Low-Defect Carbon Host Enabling Robust Zero-Excess Sodium Metal Batteries Without Presodiation

Zero-excess Na metal batteries offer transformative potential for future energy-dense, low-cost energy storage, yet face aggravated cycling/rate deterioration due to irrecoverable Na⁺ depletion. While state-of-the-art sodiophilic carbon hosts enable highly reversible plating/stripping with impressive stability, they rely heavily on artificial presodiation to offset irreversible Na⁺ consumption by sodiophilic defective sites, a fundamental barrier to practical zero-excess configurations. Here, we propose a low-defect carbon host (LDCH) that eliminates the need for presodiation while maintaining exceptional sodiophilicity even at high charging rates. Mechanistic studies show that LDCH operates primarily through a low-potential plateau storage mechanism, which enhances Na affinity, reduces the nucleation barrier, and suppresses irreversible Na⁺ loss by 4.67 times compared to defective counterparts. Crucially, LDCH circumvents the sodiophobic transition observed in defect-rich carbon counterparts under fast-charging operation, attributed to hidden sodiophilic seed sites near 0 V with rapid kinetics.

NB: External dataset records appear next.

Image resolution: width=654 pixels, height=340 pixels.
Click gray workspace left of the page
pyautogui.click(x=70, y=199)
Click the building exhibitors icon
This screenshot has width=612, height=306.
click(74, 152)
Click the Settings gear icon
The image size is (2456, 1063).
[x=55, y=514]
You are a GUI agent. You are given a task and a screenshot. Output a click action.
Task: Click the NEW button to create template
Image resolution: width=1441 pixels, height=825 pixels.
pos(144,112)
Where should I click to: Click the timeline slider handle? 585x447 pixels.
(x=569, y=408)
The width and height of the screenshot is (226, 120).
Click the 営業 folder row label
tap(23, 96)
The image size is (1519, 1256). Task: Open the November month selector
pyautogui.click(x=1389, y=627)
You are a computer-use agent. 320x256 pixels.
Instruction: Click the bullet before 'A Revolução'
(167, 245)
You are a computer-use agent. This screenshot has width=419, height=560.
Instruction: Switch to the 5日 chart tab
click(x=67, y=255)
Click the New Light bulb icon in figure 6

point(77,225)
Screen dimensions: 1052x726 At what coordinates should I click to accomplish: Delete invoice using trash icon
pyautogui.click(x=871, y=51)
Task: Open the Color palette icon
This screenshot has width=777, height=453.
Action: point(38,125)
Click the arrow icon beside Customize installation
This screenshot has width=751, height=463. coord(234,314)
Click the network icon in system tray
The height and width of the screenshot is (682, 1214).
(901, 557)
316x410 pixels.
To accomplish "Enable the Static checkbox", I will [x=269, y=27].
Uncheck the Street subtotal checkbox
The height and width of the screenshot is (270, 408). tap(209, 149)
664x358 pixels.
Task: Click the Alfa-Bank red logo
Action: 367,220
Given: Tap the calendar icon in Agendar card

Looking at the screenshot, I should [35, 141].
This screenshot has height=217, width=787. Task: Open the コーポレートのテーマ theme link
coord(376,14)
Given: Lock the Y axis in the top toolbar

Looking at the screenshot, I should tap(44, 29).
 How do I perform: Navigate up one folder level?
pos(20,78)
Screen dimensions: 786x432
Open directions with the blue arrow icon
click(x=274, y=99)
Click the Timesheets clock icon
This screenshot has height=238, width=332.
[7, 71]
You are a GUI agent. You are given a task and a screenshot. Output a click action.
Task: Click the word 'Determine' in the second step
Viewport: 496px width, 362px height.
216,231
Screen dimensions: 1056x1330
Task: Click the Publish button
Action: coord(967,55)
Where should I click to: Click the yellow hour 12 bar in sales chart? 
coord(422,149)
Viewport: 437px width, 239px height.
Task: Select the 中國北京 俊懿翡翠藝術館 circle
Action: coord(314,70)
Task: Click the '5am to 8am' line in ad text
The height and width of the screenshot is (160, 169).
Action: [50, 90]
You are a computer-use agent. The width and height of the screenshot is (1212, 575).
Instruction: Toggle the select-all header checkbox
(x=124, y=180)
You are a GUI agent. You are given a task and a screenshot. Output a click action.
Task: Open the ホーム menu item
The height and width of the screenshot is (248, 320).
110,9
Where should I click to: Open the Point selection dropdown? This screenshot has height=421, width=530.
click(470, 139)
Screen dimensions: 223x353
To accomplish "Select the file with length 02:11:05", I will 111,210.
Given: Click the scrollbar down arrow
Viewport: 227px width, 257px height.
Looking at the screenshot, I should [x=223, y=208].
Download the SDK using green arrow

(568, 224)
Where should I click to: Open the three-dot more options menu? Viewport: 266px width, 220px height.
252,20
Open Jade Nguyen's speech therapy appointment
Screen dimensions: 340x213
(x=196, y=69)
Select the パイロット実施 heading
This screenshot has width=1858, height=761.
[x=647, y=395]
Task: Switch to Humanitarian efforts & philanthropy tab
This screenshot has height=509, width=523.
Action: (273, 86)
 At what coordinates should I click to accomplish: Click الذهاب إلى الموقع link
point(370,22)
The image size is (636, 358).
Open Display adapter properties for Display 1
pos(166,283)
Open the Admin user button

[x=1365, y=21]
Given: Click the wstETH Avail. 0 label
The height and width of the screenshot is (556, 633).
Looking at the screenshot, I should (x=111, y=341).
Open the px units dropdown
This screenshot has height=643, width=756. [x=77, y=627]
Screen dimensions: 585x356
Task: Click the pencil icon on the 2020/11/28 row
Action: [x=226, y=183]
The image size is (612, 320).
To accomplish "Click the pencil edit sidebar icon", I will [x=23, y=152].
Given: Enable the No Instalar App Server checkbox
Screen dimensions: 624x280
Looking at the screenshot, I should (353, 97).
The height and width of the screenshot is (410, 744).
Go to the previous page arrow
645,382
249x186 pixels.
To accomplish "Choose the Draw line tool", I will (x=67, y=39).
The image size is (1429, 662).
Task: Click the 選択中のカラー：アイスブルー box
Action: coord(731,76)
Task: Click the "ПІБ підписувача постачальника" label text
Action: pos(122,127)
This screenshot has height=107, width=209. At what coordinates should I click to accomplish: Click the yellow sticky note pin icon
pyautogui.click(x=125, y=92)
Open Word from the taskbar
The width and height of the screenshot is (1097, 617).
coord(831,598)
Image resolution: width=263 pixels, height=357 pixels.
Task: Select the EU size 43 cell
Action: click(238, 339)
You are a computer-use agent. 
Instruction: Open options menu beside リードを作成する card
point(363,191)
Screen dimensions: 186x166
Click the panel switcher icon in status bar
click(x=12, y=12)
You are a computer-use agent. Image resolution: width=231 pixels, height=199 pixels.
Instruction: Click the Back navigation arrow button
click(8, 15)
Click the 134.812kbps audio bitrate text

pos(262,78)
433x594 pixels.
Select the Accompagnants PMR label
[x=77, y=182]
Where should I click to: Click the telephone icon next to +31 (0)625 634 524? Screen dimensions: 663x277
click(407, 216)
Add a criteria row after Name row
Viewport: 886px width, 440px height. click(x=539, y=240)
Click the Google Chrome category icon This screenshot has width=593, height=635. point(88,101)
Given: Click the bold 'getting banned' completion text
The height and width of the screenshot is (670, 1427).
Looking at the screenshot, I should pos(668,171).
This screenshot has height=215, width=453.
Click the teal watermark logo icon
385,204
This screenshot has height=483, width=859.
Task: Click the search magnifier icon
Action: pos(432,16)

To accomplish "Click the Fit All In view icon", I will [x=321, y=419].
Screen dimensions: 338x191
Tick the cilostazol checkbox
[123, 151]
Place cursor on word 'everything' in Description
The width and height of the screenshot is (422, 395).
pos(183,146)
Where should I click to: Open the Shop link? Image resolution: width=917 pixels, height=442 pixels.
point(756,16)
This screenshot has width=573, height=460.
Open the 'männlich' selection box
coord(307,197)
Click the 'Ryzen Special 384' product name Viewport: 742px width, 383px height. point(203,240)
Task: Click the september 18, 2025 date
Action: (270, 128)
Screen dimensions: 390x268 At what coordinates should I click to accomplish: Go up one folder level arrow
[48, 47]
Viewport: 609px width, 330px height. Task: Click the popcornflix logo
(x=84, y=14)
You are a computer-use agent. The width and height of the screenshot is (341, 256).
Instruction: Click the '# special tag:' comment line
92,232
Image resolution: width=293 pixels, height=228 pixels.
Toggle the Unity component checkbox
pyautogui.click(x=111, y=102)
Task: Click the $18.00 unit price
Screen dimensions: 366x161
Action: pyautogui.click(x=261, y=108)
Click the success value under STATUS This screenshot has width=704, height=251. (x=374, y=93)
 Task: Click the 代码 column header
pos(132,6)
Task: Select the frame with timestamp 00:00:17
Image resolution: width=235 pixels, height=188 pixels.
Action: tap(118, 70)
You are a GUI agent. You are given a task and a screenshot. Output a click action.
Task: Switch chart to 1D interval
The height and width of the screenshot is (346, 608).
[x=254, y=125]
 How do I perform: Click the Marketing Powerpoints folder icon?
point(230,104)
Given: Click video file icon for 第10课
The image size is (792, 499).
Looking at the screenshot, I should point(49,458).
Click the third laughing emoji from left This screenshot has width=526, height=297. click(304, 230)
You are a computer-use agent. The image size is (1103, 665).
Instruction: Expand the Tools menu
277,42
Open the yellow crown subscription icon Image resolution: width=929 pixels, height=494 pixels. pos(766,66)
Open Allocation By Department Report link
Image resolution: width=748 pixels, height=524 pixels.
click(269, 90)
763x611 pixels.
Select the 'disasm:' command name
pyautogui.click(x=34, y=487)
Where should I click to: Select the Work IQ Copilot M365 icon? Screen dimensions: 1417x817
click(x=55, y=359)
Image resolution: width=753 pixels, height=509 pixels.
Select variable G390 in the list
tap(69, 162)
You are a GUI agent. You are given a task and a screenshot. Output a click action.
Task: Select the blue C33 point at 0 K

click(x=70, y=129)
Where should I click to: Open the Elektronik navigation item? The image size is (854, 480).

The resulting zero-excess Na metal battery achieves an unprecedented 84.6% initial Coulombic efficiency without pre-cycling (vs. 66.1% for defective hosts), delivers an energy density of 281.1 Wh kg⁻¹, 75% capacity retention after 110 cycles and 5 C fast charging, representing a breaking combination of energy/durability/rate. This low-defect engineering strategy redefines carbon host design principle, resolving the long-standing presodiation dilemma in zero-excess sodium metal batteries.